Escreva a continuação da conversa de fórum sobre o aquário de recife e o seu reator de cálcio, a partir da última frase apresentada.

*TEXTO SELECIONADO*.
:::

O Nelson Pena conhecia-a bem e sabia a beleza desse bicho :Icon Cry:  
Enfim.....é a pior parte....

A lateral....


Outra lateral (achei piada ao contraste da anthia com o fundo negro) :Coradoeolhos:  


Lado direito


Lado direito em cima


Centro 


Uma Geral para acabar




  Cumprimentos,

 Paulo Marinheiro

----------


## Paulo Gordinho

Viva Paulo,

As fotos apenas dão apenas uma vaga ideia do teu reef  :SbOk3:  Ele está mesmo MUIIITOOO bom! Acho que fiquei ai uns 10 minutos a olhar para ele de boca aberta. Parabens!!!! Está mesmo super!!!!

----------


## Jorge Dias

Olá Paulo
Vou ver se arranjo um dia destes tempo para ver isso ao vivo.
Esta muito porreiro, :tutasla:  
Um abraço :SbOk2:

----------


## Diogo Lopes

Olá Paulo,

Sem dúvida alguma que vais notar diferenças com o Reactor de Ca - então um Deltec desses...!!! Daqui a 1 mês falamos! :yb665:   :yb665:  

Sem dúvida que o aqua está muito bom e como sabes na minha próxima ida a Aveiro vais ter que me aturar!

Abraço,
Diogo

----------


## Paulo Marinheiro

Diogo, espero de facto, e com alguma ansiedade, ver as mudanças que poderão surgir no aquário com este reactor. É de facto uma máquina muito porreira :SbSourire2:  
Paulo então e o teu aquário? Fizeste aquelas mudanças de que falámos?
Jorge, é quando quiseres amigo... :SbOk3:  

    Abraço,
Paulo Marinheiro

----------


## Paulo Marinheiro

Olá a todos,
Devo dizer que estou extremante satisfeito com este reacto, tem uma eficiência incrível. Não sei como serão outros, adequados à mesma litragem de aquário, mas a verdade é que este DELTEC PF 601, além de ser de fácil regulação, em 5 dias subiu o cálcio para os 410mg/l e o Kh para 9, sem alterações no Ph (agora tenho de ter cuidado para controlar estes valores).
A injecção de dióxido de carbono, só é feita durante 7 horas no período diurno e, no entanto, como se vê na foto, a _media_ já desceu cerca de 4cm ( enchi-o até 1 cm acima no nível máximo recomendado)



   Cumprimentos,

  Paulo Marinheiro

----------


## Tiago Garcia

Boas Paulo,

No reactor de cálcio, tens a certeza que a ligação dos tubos está bem feita?
Dá-me a noção que tens a entrada de agua ligado onde supostamente seria a do CO2 e a do CO2 na entrada de agua!

:::

*DADOS EXTRAÍDOS*.

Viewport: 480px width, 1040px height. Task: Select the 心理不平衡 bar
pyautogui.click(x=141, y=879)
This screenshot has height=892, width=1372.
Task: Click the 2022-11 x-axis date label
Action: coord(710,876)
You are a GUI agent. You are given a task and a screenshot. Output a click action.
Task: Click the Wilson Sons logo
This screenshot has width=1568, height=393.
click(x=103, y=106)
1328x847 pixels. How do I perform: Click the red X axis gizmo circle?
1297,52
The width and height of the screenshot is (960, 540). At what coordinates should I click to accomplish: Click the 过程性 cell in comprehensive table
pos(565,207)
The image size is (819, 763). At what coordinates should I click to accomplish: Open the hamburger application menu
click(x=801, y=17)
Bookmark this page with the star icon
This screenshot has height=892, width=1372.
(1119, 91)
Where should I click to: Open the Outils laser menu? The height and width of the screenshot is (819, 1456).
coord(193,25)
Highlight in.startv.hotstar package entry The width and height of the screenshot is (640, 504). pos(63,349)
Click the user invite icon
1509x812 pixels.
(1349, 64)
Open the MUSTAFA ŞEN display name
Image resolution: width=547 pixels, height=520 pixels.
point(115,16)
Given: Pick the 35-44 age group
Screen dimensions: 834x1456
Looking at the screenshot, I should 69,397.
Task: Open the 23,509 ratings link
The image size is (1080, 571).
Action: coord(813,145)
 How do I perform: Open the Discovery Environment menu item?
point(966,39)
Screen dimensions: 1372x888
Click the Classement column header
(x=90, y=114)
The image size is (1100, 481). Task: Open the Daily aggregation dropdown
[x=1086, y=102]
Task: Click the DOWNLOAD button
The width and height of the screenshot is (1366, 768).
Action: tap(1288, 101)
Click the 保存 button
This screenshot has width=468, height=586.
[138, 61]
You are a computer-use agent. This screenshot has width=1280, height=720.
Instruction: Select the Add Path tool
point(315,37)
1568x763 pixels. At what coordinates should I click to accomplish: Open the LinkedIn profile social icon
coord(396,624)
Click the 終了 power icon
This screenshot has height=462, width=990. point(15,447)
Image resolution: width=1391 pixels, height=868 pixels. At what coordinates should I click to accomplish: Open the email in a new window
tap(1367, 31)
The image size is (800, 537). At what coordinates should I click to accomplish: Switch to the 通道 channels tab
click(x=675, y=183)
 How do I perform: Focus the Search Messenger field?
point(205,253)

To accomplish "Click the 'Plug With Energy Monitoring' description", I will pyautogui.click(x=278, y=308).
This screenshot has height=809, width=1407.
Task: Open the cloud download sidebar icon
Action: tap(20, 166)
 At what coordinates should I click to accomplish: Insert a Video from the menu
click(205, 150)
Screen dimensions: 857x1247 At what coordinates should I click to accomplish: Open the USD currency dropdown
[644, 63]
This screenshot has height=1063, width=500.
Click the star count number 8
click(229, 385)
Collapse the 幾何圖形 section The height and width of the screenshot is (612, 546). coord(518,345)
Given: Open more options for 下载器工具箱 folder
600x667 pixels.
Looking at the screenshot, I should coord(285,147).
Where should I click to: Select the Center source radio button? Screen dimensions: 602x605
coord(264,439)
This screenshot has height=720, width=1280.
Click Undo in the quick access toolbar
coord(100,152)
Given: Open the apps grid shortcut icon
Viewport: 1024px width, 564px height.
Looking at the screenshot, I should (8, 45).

:::

*RESPOSTA*.
Pode-se ver aqui na foto:




> O bicho... 
> 
> 
> 
>  Paulo Marinheiro



O que é que dizes? :Admirado:  

Atentamente,

----------


## Paulo Marinheiro

Tiago, a entrado de água para o reactor é feita através do aquário principal por gravidade, antes de entrar no circuito da bomba interna passa por um micro filtro (esse pequeno cilindro transparente com letras azuis que vês à direira). A entrada do dióxido de carbono é feita pelo lado esquerdo, onde podes ver um conta-bolhas, e é injectado no circuito da bomba interna pelo tubo na parte superior do reactor. :Pracima:  
Seria demasiado primário cometer um erro desses e o próprio reactor não funcionaria. :Coradoeolhos:  
 Os resultados que estou a obter devem-se exclusivamente à grande eficiência deste reactor, maior até do que eu julgava que teria.
Comparando então com o que tinha antes, estamos a falar de anos-luz de diferença. :SbOk:  


    Cumprimentos,

   Paulo Marinheiro

----------


## Tiago Garcia

> Tiago, a entrado de água para o reactor é feita através do aquário principal por gravidade, antes de entrar no circuito da bomba interna passa por um micro filtro (esse pequeno cilindro transparente com letras azuis que vês à direira). A entrada do dióxido de carbono é feita pelo lado esquerdo, onde podes ver um conta-bolhas, e é injectado no circuito da bomba interna pelo tubo na parte superior do reactor. 
> Seria demasiado primário cometer um erro desses e o próprio reactor não funcionaria. 
>  Os resultados que estou a obter devem-se exclusivamente à grande eficiência deste reactor, maior até do que eu julgava que teria.
> Comparando então com o que tinha antes, estamos a falar de anos-luz de diferença. 
> 
> 
>     Cumprimentos,
> 
>    Paulo Marinheiro


Boas Paulo,

Tambem tenho um Deltec P601 e está ligado de maneira diferente!!
O CO2 é para ser ligado á bomba (para uma melhor mistura), e não a entrada de agua.
A entrada de agua é para ser ligada directamente ao corpo do reactor (supostamente onde tens a do CO2).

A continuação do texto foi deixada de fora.